Un músico de verdad
¿Por qué Mariss Jansons (Riga, 1943) cautiva a las audiencias? ¿Por qué un hombre modesto, de salud precaria, lejos de cualquier ambición ligada a ese culto a la personalidad que otros trabajan a porfía se mete en el bolsillo a las orquestas y a los públicos? Algo tiene, desde luego, de eso que tan impropiamente se llama carisma y no es sino el atractivo de una manera de ser y de actuar. Pero, por encima de todo, estamos ante un músico de los pies a la cabeza, elegante y entregado al mismo tiempo, ante alguien que sabe trabajar, que ha heredado lo mejor de una escuela impagable -de su padre, Arvid Jansons, del mejor Karajan también, no lo olvidemos- y que lo aplica con inteligencia y naturalidad.
Ibermúsica
Orquesta Sinfónica de la Radio de Baviera. Mariss Jansons, director. Obras de Haydn, Wagner y Stravinski. Orquestas y Solistas del Mundo. Auditorio Nacional. Madrid, 22 de marzo.

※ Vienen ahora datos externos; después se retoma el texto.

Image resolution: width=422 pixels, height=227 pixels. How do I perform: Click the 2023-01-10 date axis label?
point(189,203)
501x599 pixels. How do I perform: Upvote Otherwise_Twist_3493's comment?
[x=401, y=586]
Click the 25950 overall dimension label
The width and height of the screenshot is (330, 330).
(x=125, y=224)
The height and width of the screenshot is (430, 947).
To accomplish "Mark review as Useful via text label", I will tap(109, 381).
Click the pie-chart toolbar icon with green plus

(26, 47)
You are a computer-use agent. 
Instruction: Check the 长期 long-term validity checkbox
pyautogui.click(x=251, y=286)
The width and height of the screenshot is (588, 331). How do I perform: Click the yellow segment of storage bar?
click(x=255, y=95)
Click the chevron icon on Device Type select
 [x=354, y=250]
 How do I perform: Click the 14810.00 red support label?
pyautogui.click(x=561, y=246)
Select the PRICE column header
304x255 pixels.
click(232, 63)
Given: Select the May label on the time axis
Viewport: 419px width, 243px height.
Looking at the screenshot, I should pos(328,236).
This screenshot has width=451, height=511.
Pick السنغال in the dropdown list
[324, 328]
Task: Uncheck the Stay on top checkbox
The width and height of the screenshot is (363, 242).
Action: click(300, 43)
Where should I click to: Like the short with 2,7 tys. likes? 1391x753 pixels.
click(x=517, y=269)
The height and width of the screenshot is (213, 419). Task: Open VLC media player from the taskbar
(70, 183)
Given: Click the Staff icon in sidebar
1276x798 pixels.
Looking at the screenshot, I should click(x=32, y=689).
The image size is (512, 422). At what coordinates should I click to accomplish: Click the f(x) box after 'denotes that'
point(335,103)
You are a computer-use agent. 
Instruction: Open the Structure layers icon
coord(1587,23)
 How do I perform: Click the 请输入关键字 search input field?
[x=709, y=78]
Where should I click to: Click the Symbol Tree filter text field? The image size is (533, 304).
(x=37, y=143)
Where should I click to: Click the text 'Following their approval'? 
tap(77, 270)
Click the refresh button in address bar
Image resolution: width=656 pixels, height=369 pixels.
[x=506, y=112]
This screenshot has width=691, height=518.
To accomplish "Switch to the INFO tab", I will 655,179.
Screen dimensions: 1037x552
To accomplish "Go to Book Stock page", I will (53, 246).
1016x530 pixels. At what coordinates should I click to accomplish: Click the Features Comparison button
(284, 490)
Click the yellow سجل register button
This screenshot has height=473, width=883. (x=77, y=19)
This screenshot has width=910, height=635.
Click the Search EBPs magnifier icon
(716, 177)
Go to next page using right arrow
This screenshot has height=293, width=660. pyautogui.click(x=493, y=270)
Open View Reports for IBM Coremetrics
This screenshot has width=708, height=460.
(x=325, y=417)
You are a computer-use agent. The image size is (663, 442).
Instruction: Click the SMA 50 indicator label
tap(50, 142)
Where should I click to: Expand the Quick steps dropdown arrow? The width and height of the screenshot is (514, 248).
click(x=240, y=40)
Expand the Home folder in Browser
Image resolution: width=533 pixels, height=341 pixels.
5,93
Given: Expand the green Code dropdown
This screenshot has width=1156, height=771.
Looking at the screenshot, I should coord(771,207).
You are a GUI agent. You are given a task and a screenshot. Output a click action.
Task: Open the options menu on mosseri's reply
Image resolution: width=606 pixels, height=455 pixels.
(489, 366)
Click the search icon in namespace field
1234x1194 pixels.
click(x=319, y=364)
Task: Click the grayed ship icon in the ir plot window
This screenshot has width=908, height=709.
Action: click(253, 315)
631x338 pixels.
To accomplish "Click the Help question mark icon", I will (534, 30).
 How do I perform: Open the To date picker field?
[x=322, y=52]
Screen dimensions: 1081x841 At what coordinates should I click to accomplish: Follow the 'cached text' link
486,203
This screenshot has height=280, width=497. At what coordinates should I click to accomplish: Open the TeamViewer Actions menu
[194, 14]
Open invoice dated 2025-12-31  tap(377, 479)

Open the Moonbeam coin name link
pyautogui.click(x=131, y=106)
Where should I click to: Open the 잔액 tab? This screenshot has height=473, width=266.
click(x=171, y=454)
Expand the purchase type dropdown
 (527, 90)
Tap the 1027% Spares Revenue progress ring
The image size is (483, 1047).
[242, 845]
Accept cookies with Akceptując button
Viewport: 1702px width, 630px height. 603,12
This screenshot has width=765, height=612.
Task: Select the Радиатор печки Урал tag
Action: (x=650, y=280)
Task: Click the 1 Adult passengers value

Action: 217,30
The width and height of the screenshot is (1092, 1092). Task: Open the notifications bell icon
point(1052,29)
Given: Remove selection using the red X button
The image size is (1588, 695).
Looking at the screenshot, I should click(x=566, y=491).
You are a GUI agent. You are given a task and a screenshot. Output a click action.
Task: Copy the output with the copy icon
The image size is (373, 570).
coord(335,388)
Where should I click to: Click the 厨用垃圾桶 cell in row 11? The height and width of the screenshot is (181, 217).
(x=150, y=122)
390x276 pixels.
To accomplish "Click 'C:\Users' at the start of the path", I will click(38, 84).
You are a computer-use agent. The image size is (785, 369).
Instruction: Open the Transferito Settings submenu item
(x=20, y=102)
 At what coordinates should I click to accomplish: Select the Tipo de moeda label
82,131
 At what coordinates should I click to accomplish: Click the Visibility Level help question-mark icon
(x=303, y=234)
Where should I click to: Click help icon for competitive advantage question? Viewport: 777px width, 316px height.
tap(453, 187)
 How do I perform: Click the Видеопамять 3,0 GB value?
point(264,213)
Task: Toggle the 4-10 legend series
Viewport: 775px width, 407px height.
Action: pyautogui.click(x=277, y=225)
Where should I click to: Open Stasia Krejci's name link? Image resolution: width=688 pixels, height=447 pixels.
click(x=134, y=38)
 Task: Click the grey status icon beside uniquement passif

Esa vieja escuela se puso de manifiesto en una extraordinaria versión de la Sinfonía nº 94 de Haydn, en la que destacó una visión general históricamente abarcadora, como si en el maestro de Rohrau estuviera en agraz todo el sinfonismo romántico. Padre de la sinfonía, pero padre engendrador, irradiador. Fue formidable la forma de frasear -que se diría vienesa- en el Menuetto y la manera de cerrar la obra con un Finale rítmicamente impecable. Pero, como nadie es perfecto, el Preludio y muerte de amor de 'Tristán e Isolda', de Wagner, quedó prosaico, con muy poquita alma, no anémico pero sí descolorido, sin músculo, ayuno de emoción. ¿Qué había pasado? Simplemente que hay momentos en que las cosas no salen y esta vez no salieron.
En la suite de 1919 de El pájaro de fuego, de Stravinski, la Orquesta de la Radio de Baviera mostró sus credenciales y hubo instantes de una enorme calidad, como la resolución de la última parte, surgiendo de un pianissimo imposible hasta alcanzar una grandiosidad lógica. Quedaban las propinas para sacarse del todo la espina del mal rato wagneriano y ahí volvimos a ver al mejor Jansons, sobre todo en el fragmento de la Suite de valses de 'El caballero de la rosa', de Richard Strauss, en la que el brillo surgió refulgente y embriagador.